All of these are tied to their ongoing faith development and relationship with God. Some new ideas they get from the media and people they meet in college or the workplace will probably be very different from what they were taught or experienced as children and teens. These new ideas and values may come into conflict with their current belief system. No wonder the church dropout rate for young adults is so high!
Among their challenges is stewardship. Simply put, stewardship begins with recognizing and internalizing God’s ownership of who we are and what we have. It includes, but is not limited to, material possessions, health, gifts, talents, time, family, and oneself (Ephesians 2:10).
Most high school and university graduates have little working knowledge of finances. They’ve grown up in a protective environment, and in an era of unprecedented economic prosperity and consumerism. Businesses have developed sophisticated marketing techniques targeting youth and young adults.
While nearly every church has occasional sermons on giving, few youth leaders spend time teaching young people real money values. Worse, some grownups model irresponsible money habits at home. Unless we make concerted efforts to pass on wise and godly money values, we run the risk of fighting a lopsided battle for their moral and spiritual health.
Seven items top my list when speaking to youth about money, but I’ll give you the first three here to start out (the other four will appear next month):
1. Establish financial objectives, and put your faith and trust in God.
Living without objectives is akin to steering a ship without a rudder. You’ll never know when you reach the destination nor will you know how to get there. Well-defined goals provide both direction and motivation. These can take the form of making a down-payment on a house, saving for a mission trip, or planning for early retirement.

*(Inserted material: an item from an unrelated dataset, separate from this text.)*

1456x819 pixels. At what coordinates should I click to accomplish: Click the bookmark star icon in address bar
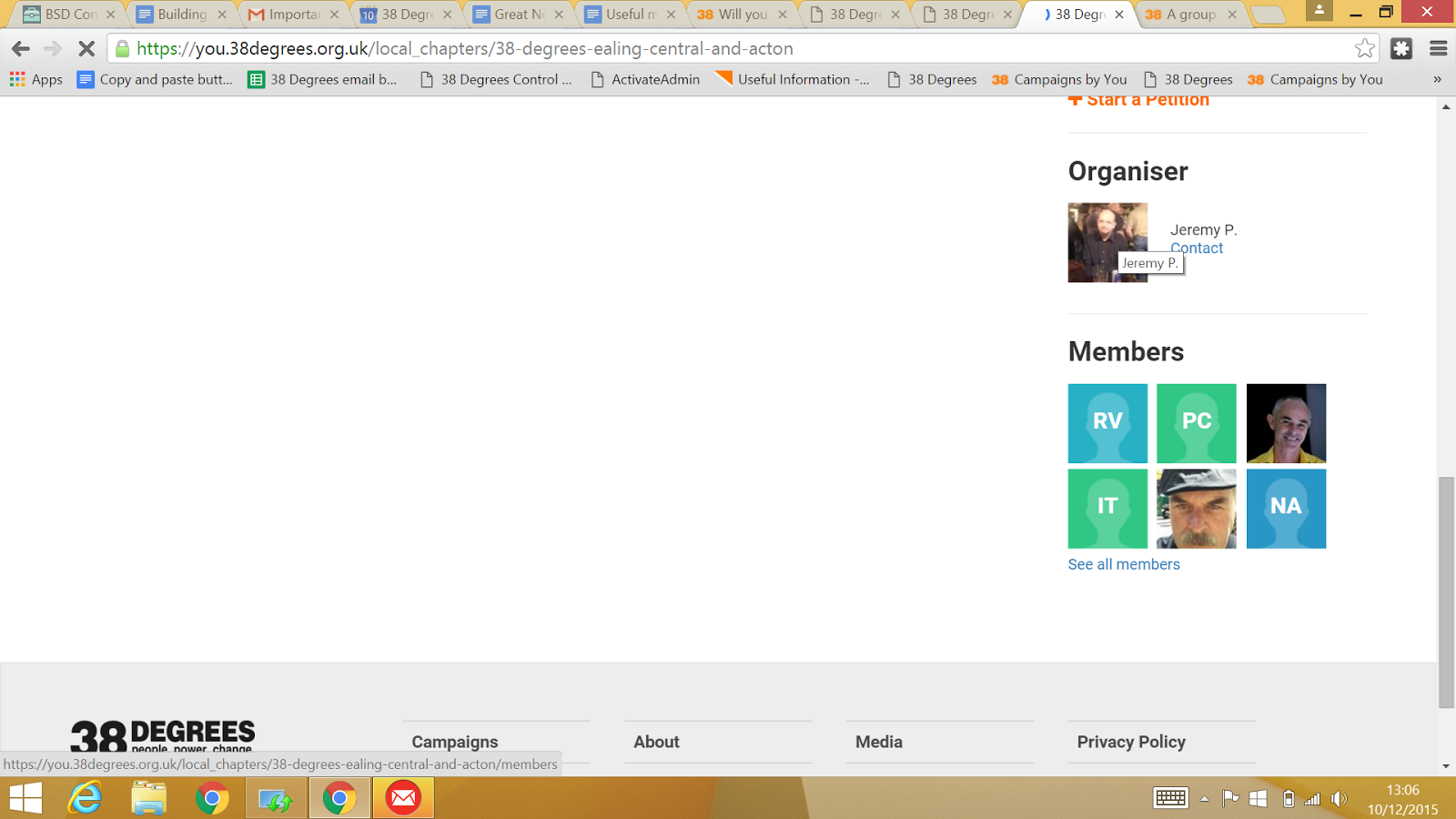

It’s imperative to reassess your goals on a frequent basis, since they change. The beginning point of goal setting is spending time with God. Psalm 37:4 says, “Take delight in the Lord and he will give you the desires of your heart.” Your daily walk with God will allow him to bring to the surface the desires he would have you to focus on.
2. Understand that money grows with time, not on trees.
There’s no such thing as getting rich quick. Financial independence is a long-term process, built on faith and self-discipline. One of the least understood concepts is the impact of compounding interest over time. For example, if you reduce that daily $5 cappucino or bagel at Tim Hortons or Starbucks and invest instead in a monthly RRSP for your working lifetime of forty years, you could turn that saving into a whopping $839,191 at a return of 10 percent compounded annually, or $486,271 at a return of 8 percent compounded annually.
I strongly encourage young people to try out the free compound interest calculators online. You will be amazed at the impact you can make on your financial plans with a more disciplined approach to spending and saving.
3. Use a budget and keep a record of your spending.
A budget is a short-term spending plan that includes cash from all sources and then pre-allocates that income. The exercise of preparing a budget, while seen by most young people as a rigid constraint, is more important than controlling the budget itself. It forces you to make decisions and set priorities. Rather than creating rigidity, a budget brings freedom. It lessens confusion, fear, and frustration of what and how much to spend.
Equally important is tracking your spending in detail by budget categories (e.g. giving, tithing, entertainment, food, clothing, phone/Internet, equipment purchases, sports and recreation, vacation). Recording your spending and comparing it against your budget regularly will heighten awareness of any financial gaps, allowing you to get a better grip on your spending patterns and take corrective actions where necessary.
Being a good money steward transcends self-discipline and faith – we must always be thankful and content. As Deuteronomy 8:18 teaches us, “But remember the Lord your God, for it is he who gives you the ability to produce wealth.” And 1 Timothy 6:6 says “But godliness with contentment is great gain.”